If you still have bills, debts, and a mortgage to deal with, then you need to make sure you have money to function with. Not to mention that you’d like to actually be able to enjoy your retirement by going out and doing things, traveling, what have you.

Here are some of the things to take into consideration when figuring out how much you need for retirement. You may also want to use this retirement calculator to help come up with a realistic figure.

What Are Your Debts?

Are you still paying off your house? Do you still have outstanding balances on credit cards? What about a car loan, or a debt consolidation loan? If you have any of these, remember that even though you’re retiring, your responsibilities aren’t. You’re still liable for these things.

Even if you own your house outright, there’s still things like homeowners insurance and property taxes to contend with.

How Much Do You Need To Retire?

What Are Your Assets?

Have you been saving for retirement? Do you have an IRA or a 401K? For that matter, are you one of the lucky ones that has been at their company for so long that you will get a pension when you retire? These are the kinds of assets that need to be taken into consideration (and if you don’t have them, by the way, it’s not too late to start!). You hear people talking about having a nest egg, well, do you have yours?

Having assets that you can rely on will help mitigate the amount of actual cash you need to put aside in, say, some sort of long-term savings plan. Also, remember that having money deducted from your paycheck and placed in a 401K or IRA will lower your tax bill, because you get taxed after those contributions have been deducted.
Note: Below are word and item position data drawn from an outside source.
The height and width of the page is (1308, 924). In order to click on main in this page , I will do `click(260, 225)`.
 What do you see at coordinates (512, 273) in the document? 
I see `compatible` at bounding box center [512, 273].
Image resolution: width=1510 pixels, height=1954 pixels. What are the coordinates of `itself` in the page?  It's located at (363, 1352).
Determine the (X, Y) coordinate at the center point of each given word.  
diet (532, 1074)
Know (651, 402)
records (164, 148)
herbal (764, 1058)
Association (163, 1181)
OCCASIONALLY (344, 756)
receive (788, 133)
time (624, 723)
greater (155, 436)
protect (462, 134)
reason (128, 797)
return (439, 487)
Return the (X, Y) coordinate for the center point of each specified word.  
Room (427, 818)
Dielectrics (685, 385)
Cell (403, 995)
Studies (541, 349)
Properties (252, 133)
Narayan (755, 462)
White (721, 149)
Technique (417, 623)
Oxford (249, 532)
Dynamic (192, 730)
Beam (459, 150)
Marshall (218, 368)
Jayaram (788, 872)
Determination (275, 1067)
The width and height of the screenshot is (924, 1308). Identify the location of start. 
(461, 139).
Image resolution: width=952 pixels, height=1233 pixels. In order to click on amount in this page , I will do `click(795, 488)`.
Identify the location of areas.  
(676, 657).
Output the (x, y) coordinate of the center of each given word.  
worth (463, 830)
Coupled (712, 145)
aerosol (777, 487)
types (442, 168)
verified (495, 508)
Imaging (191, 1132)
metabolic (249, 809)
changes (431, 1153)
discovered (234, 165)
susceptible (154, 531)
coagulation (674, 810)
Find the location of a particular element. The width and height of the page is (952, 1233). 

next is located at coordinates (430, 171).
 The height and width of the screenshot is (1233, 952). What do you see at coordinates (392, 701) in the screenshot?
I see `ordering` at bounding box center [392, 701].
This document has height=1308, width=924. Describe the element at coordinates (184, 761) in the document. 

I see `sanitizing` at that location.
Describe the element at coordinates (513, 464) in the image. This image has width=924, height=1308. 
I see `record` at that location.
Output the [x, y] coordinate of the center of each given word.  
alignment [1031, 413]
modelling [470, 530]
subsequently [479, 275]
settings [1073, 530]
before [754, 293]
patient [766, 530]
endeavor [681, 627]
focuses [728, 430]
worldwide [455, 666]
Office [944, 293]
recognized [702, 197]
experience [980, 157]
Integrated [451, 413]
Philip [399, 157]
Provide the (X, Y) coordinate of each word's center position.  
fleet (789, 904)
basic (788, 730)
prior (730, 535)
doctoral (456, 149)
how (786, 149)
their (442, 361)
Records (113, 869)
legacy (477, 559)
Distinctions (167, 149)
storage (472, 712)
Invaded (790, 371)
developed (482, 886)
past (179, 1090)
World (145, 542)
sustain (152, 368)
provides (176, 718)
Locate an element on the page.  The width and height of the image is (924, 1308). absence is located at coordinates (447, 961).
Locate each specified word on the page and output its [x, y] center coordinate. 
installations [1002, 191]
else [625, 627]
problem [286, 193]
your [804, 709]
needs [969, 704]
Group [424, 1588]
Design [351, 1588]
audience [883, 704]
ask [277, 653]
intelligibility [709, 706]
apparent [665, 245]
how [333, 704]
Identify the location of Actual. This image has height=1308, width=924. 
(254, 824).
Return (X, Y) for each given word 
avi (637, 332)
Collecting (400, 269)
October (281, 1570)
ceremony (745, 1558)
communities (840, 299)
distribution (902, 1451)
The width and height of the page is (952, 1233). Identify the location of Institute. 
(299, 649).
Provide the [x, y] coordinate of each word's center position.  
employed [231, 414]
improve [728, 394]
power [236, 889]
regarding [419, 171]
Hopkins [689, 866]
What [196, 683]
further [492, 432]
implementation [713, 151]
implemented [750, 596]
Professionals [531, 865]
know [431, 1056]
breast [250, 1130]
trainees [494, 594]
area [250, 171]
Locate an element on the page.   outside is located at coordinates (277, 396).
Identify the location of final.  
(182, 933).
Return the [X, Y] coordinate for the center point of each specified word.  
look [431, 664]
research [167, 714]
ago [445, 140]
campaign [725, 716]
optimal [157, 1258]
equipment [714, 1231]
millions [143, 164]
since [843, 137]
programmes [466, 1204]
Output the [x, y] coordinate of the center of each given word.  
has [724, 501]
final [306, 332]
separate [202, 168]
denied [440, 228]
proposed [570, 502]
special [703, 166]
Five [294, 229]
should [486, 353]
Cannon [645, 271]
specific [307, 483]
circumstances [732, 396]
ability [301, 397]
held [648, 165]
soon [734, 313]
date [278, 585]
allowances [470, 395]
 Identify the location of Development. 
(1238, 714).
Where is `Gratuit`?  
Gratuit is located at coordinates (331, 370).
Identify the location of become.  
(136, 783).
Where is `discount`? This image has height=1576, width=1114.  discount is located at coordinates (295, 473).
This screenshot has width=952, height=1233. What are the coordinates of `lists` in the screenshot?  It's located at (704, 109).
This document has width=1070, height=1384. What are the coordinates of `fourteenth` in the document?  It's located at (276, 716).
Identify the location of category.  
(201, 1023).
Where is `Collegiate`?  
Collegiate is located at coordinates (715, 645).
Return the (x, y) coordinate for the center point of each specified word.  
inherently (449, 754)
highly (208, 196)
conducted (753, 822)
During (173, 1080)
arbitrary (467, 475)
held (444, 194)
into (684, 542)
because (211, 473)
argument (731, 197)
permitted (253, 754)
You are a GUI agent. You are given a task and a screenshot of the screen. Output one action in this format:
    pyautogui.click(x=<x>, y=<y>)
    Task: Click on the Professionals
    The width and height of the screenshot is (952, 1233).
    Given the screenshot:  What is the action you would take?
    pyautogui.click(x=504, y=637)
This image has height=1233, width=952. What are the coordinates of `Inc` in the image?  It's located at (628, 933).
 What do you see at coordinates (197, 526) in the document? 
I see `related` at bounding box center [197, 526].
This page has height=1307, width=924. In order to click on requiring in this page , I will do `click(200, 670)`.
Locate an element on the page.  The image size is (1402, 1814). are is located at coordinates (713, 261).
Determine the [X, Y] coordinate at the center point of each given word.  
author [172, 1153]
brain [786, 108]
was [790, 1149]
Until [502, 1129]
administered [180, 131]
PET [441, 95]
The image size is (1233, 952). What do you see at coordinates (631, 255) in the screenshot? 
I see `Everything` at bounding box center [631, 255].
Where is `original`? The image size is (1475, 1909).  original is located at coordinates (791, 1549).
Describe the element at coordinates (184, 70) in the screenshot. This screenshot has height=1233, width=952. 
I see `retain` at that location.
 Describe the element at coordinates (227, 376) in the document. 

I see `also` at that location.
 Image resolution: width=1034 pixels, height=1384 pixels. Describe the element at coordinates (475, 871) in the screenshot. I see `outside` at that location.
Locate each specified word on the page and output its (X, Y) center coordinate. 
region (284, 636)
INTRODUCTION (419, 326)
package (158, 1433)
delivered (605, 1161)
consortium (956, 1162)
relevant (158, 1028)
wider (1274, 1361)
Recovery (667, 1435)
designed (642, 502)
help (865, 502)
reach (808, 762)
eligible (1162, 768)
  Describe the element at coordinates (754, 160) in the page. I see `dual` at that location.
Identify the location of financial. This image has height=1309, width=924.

Don’t rely on Social Security alone. It won’t realistically cover your expenses.

What Kind of Expenses Will You Incur?

As a retiree, you don’t have to worry about work-related expenses anymore, like gas and wear and tear on your car. You’re also not paying the usual payroll taxes. As for kids, and we all know what expensive propositions they are, you’re free of that responsibility by now (if you’re not, something is very, very wrong).

Even taking into account the fewer expenses, as well as things like senior citizens discounts, you still need to make sure that you have enough money for those expenses like utilities, house-related costs, your car, etc. Speaking of expenses, there’s one that deserves its very own heading.

Medical Expenses

There’s no delicate way to say this, so let’s shoot from the hip. As you age, your body breaks down. As your body breaks down, it needs medical attention. The older you get, the more you’ll have to rely on modern medicine to ensure a good quality of life. Although there are things like Medicare to help you out, you need to take into consideration the likelihood of needing to supplement that with other money sources.

So How Much DO You Need?

Ask ten different financial institutions, and you’ll get ten different answers. Fidelity Investments, for instance, uses an 8X formula, where they say you should save eight times your ending salary in order to ensure that you won’t run out of money within 25 years of your retirement.

US News’ Money pages cite experts who say you need to save between 75 and 80 percent of your pre-retirement income in order to maintain your standard of living.

Ultimately, there’s no one magic answer. You need to take into consideration assets, liabilities, benefits, and your own unique lifestyle choices and demands. But the one truth that applies to everyone and anyone is that you need to start saving now and get those finances under control, so that those retiring years are a joy, not a trial.